YOUR TASK: From the data below, keep only the lines that contain the string "icon". Case counts.

━━━ DATA SECTION ━━━

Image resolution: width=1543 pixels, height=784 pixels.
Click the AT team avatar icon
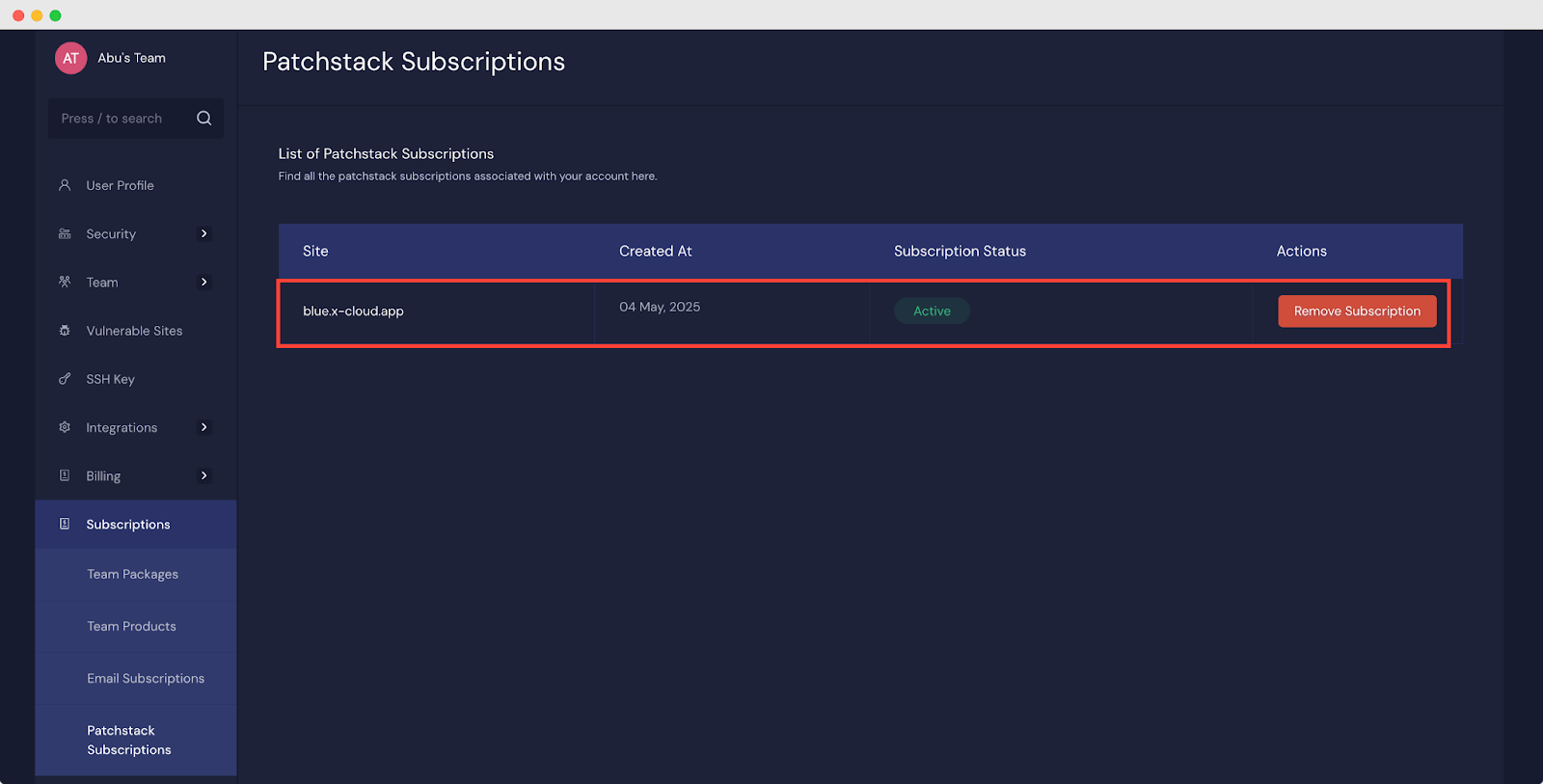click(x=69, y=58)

━━━
━━━ DATA SECTION ━━━

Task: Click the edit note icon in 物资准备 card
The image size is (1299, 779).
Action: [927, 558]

━━━

FULL OUTPUT:
Click the AT team avatar icon
Task: Click the edit note icon in 物资准备 card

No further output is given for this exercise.